:: Source document ::

Talk to anyone who has lived in Vancouver for a few years and they will most likely tell you about how much it has changed. Where there once had panoramic views, is likely now blocked by another skyscraper. The sparse neighborhoods with huge lots and lush green front yards are now replaced with townhomes and apartments. Even alleyways are neighborhoods in themselves dotted with laneway homes. If you look at photos from even a couple of decades ago, many of the iconic buildings you recognize did not exist. Livable neighborhoods such as Olympic Village, Yaletown, and Mount Pleasant were more or less industrial. Notorious for being a city of towering glass and critiqued for looking monotonous, Vancouver is stepping up their architectural game. Daily Hive wrote an article last year noting that Vancouver is undergoing the largest architectural renaissance in its history. “Cookie Cutter Condos” be gone. Keep reading about a few of the projects that are changing Vancouver’s skyline in the near future!

Oakridge

Known for hiring world-renowned architects such as Bjarke Ingels and Kengo Kuma to design their iconic projects, developer Westbank does it again with Oakridge. This massive development in the namesake Oakridge neighborhood is sure to re-define how Vancouverites choose to live. The proposed development with its first phase now for sale, boasts interesting curved glass towers and a plethora of amenities. When it is complete there will be 2,600 homes and workspace for 3,000 creative professionals. For those of you wondering where Oakridge mall will go, the answer is nowhere! It remains with more than 300 stores along with a unique culinary experience featuring local and global chefs. In addition, a large community center, Vancouver’s second-largest library and a nearly 10-acre park composed of six integrated smaller parks will be located on the site. If you have not checked out their Unwritten exhibition/ sales center at Oakridge mall, you must do so!

:::
:: Source data ::

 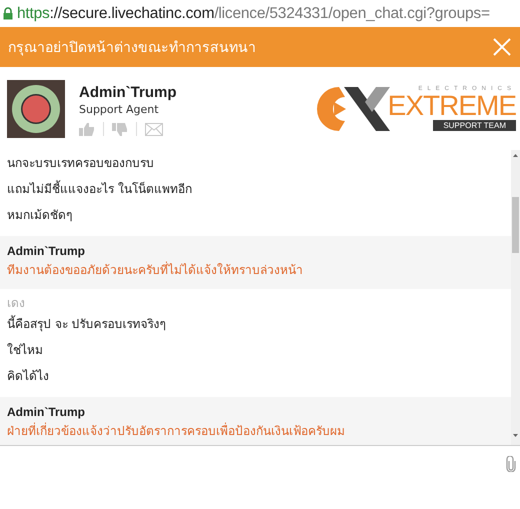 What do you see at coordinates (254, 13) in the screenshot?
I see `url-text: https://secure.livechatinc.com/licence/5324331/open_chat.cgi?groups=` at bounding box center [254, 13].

:::
:: Source data ::

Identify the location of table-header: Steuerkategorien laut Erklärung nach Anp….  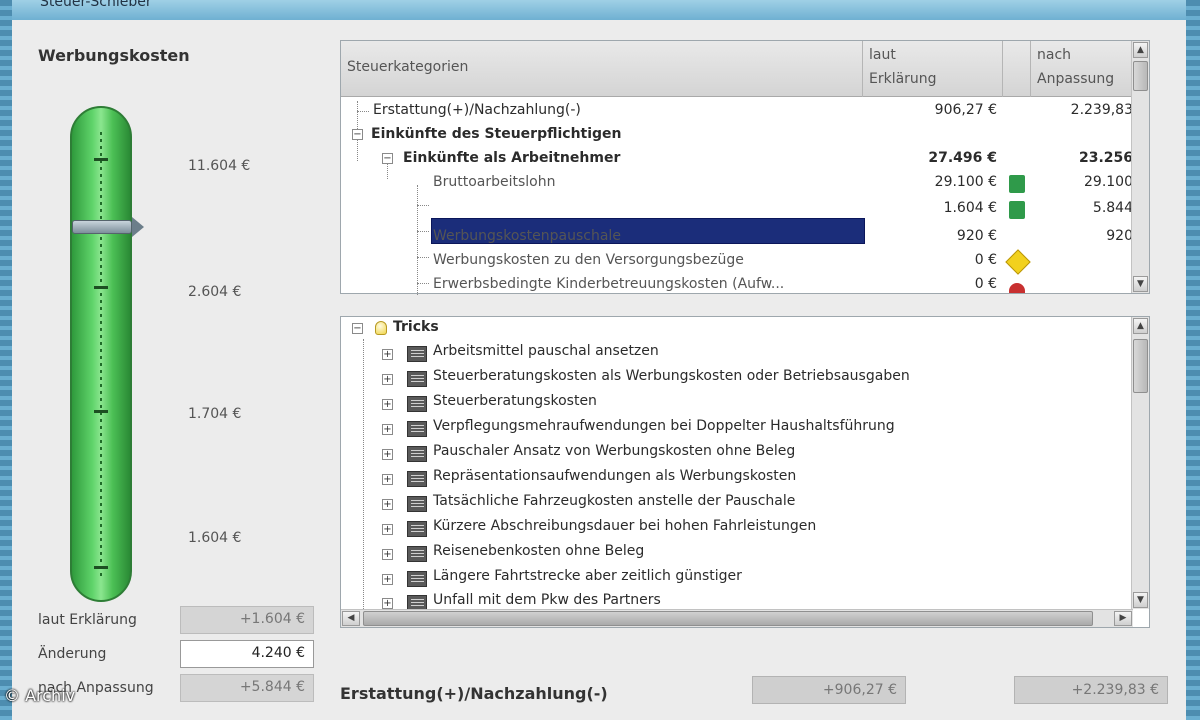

:::

Questions to answer –
1. Please translate this sentence from the text on Vancouver's changing skyline into Spanish: "If you look at photos from even a couple of decades ago, many of the iconic buildings you recognize did not exist."
2. List every Vancouver neighborhood named in the text on Vancouver's changing skyline.

Exercise results –
1. Si miras fotos de hace incluso un par de décadas, muchos de los edificios emblemáticos que reconoces no existían.

2. Olympic Village, Yaletown, Mount Pleasant, Oakridge